--- START OF SOURCE TEXT ---

I am wondering what it means that arduino is licensed under the GPL
I know its a big topic and I am no expert, just trying to get some info

Let's say that I make a device with a arduino.. let's say for instance that it's just a photocell with a light. When the photocell sends signal to arduino, the light comes on.

If I want to patent my device, do I have to publish the code?
Is the arduino running GPL code or only the code I wrote?

I am confused as to know if I have to publish the code I wrote, or it's ok to not publish the code I wrote?

Thanks for info!
Mike

pert

When you say "arduino is licensed under the GPL", are you referring to the statement on this page?:
https://www.arduino.cc/en/Main/FAQ#toc3
Quote
The source code for the Java environment is released under the GPL and the C/C++ microcontroller libraries are under the LGPL.

jljlx978

Oh I don't know sorry, I read on wikipedia arduino is licensed under the GPL but that might not be true..

Someone can build and sell arduino based devices without publishing his code? That is correct?

pert

The information on Wikipedia probably came from the same source. The reality is that code that is provided to program your Arduino comes from many different sources and has a variety of licenses. You would need to check the licenses of the code you're actually using and then determine what is required of you to comply with the licenses. You may discover with some code you find online that the author has not bothered to document a license, which makes it default to "all rights reserved", meaning that you can't use that code at all.

--- END OF SOURCE TEXT ---

*CHALLENGE A*: In the rows, edit the lines from the line with "Open the Local" to the line with "Action: pos(194,146)" so that "My Profile" becomes "Account Settings" and nothing else changes. Return only those lines.

--- START OF DATA SECTION ---

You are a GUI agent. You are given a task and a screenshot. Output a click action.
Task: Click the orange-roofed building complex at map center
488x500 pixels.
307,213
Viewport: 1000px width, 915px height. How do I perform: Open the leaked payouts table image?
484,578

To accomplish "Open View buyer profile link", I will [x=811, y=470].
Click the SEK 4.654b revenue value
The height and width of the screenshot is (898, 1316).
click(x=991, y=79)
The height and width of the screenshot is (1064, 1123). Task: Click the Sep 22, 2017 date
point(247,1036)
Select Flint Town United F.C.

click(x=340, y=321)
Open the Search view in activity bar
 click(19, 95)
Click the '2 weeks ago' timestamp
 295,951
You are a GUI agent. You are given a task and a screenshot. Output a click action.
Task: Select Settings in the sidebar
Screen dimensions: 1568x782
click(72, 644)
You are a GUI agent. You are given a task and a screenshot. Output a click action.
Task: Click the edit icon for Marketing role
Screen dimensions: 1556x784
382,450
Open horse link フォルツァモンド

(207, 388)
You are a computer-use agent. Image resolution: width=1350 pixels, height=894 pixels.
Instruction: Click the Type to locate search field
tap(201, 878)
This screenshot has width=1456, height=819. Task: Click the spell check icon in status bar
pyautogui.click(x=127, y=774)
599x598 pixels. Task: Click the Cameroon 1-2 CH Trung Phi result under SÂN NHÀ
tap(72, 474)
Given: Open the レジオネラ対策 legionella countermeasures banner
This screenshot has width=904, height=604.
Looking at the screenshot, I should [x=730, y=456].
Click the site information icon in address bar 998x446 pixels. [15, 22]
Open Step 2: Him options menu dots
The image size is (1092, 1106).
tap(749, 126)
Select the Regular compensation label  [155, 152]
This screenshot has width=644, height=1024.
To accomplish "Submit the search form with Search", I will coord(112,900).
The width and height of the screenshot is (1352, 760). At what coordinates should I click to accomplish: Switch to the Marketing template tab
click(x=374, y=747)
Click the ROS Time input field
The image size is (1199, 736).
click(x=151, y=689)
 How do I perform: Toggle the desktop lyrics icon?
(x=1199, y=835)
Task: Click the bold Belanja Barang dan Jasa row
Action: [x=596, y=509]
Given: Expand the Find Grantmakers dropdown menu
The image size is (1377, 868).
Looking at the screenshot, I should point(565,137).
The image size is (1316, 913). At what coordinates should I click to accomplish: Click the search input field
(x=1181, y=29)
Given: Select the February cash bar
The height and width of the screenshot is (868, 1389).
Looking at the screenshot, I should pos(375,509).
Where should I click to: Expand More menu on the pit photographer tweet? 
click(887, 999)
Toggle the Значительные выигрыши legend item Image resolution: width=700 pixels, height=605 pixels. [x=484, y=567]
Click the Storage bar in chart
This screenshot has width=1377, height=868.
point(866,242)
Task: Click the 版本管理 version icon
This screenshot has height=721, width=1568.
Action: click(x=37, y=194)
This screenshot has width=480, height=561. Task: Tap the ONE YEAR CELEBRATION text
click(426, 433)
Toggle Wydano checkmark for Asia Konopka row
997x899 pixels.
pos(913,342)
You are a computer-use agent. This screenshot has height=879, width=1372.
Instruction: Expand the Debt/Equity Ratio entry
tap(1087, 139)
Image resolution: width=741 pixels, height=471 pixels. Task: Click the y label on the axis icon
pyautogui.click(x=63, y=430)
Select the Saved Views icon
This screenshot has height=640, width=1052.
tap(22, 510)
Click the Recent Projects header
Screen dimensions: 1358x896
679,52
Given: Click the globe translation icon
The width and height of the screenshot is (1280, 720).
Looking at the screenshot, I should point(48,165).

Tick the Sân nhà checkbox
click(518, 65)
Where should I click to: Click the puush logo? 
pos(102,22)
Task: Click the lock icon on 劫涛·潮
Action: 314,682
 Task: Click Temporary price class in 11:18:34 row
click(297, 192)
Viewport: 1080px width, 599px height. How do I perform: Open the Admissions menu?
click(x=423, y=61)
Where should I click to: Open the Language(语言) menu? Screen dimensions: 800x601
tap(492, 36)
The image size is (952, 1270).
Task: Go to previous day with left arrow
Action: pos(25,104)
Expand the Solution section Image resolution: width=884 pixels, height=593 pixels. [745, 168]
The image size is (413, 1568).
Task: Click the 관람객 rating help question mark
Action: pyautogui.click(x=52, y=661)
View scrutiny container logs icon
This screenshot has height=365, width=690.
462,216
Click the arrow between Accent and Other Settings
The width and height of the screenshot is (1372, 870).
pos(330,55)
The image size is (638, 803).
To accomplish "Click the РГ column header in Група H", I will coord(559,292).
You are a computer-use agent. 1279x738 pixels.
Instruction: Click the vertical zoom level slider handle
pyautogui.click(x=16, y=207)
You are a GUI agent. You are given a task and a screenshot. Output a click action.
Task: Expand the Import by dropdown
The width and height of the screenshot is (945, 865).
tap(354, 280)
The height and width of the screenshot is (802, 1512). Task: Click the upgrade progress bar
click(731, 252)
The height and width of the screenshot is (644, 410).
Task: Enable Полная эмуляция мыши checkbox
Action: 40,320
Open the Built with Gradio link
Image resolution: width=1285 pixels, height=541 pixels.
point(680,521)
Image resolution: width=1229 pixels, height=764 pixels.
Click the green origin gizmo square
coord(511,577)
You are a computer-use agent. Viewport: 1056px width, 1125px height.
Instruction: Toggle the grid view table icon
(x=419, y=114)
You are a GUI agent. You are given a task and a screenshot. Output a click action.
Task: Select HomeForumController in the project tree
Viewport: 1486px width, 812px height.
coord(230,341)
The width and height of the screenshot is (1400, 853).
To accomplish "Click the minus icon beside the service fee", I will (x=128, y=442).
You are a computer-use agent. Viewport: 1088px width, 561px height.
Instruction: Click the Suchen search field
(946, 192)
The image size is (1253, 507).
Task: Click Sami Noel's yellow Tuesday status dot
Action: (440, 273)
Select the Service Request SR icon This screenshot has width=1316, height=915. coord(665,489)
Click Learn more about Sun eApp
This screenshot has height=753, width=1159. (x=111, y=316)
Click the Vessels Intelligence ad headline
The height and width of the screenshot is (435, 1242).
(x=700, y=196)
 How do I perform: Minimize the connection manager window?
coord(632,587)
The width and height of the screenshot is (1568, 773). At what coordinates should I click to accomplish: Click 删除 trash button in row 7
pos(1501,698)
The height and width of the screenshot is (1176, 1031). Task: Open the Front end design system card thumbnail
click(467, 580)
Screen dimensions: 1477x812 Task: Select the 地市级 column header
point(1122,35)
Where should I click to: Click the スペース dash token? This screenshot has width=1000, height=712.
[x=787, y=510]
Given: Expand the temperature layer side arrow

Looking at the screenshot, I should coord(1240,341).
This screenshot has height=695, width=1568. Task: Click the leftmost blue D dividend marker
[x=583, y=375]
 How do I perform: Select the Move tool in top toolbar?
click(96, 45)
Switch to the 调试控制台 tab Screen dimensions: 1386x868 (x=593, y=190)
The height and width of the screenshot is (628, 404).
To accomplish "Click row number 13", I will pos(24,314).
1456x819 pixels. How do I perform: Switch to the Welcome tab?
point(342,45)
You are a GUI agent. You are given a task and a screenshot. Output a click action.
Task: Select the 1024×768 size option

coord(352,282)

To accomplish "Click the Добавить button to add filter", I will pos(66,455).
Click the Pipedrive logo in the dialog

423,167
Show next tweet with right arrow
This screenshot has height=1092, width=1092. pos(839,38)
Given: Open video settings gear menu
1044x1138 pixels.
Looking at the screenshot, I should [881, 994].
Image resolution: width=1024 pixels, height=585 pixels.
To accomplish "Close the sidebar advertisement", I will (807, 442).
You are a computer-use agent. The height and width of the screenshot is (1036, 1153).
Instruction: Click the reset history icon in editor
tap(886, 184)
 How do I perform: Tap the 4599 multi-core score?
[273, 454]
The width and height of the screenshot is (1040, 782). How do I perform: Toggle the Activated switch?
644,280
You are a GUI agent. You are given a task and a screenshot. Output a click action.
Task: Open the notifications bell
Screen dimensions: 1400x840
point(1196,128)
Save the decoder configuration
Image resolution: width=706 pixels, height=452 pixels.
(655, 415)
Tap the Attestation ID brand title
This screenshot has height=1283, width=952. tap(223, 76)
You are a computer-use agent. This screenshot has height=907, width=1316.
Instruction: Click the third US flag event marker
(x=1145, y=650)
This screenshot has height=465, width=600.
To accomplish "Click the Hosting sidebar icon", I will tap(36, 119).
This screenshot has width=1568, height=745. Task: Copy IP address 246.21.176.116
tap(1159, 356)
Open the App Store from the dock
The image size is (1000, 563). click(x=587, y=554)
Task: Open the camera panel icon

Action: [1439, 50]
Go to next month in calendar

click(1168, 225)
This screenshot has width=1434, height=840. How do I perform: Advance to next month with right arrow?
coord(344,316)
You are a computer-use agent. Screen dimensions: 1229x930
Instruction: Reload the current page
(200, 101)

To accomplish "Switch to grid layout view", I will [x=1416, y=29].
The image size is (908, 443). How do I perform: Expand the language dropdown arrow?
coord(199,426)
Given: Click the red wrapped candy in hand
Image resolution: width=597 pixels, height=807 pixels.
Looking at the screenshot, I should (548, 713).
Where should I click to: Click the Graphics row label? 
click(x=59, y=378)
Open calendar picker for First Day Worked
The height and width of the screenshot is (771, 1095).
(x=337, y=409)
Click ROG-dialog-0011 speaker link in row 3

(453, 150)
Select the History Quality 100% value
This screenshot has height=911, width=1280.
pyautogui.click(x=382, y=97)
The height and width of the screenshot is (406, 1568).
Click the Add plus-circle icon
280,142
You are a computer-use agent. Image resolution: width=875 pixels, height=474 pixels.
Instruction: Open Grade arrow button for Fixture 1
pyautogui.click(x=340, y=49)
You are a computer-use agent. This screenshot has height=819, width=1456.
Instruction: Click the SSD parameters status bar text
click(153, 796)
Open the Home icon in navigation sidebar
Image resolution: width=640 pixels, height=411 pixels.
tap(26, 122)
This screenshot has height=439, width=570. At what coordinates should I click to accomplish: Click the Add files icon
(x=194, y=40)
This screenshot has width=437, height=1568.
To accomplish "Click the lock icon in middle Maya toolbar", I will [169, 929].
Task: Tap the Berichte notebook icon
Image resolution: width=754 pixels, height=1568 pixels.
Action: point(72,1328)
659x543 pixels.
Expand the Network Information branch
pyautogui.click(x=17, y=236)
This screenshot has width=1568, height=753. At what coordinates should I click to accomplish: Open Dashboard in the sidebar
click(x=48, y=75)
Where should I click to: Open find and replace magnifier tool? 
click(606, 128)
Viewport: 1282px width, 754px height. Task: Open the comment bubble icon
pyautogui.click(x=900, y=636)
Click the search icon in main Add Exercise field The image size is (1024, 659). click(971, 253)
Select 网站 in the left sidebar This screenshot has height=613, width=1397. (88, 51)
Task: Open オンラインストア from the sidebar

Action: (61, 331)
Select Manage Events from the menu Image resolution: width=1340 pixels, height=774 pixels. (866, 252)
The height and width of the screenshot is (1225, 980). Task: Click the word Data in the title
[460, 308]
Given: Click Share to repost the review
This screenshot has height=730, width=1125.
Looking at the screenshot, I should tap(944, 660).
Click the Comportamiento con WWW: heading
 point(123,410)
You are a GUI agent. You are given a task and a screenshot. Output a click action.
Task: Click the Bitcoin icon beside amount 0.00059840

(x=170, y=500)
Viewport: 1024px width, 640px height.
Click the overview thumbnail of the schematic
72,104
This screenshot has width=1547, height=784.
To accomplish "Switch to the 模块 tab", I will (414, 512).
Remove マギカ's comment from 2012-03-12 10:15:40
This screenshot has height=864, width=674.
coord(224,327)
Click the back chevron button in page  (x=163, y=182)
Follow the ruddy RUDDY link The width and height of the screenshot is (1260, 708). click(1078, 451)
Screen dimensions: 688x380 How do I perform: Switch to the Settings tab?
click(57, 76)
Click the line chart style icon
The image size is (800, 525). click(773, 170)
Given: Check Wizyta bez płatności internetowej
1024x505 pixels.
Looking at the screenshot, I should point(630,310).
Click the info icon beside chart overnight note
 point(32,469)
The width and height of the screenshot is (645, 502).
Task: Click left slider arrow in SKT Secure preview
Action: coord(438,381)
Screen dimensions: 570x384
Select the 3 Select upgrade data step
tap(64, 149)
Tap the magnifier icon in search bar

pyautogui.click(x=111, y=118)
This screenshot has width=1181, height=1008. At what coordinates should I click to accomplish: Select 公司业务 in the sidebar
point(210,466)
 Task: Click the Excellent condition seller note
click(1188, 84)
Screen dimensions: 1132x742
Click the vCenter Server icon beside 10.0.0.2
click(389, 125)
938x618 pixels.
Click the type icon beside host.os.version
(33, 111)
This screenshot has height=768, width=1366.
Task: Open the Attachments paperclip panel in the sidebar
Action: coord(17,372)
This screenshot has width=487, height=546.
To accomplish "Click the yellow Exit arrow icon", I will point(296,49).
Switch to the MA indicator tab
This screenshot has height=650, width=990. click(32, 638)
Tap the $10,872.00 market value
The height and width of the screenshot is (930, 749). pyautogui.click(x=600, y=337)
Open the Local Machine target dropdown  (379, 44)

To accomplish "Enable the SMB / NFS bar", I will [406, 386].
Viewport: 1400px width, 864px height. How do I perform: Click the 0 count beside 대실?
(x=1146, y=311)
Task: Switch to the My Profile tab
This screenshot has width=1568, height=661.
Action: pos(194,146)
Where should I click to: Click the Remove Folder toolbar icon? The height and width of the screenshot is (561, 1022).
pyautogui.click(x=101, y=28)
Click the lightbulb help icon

--- END OF DATA SECTION ---

*CHALLENGE B*: In the forum thread on Arduino licensing, list every sentence ending in a question mark in the first post, the one signed "Mike".

*CORRECT ANSWER A*:
Open the Local Machine target dropdown  (379, 44)

To accomplish "Enable the SMB / NFS bar", I will [406, 386].
Viewport: 1400px width, 864px height. How do I perform: Click the 0 count beside 대실?
(x=1146, y=311)
Task: Switch to the Account Settings tab
This screenshot has width=1568, height=661.
Action: pos(194,146)

*CORRECT ANSWER B*:
- If I want to patent my device, do I have to publish the code?
- Is the arduino running GPL code or only the code I wrote?
- I am confused as to know if I have to publish the code I wrote, or it's ok to not publish the code I wrote?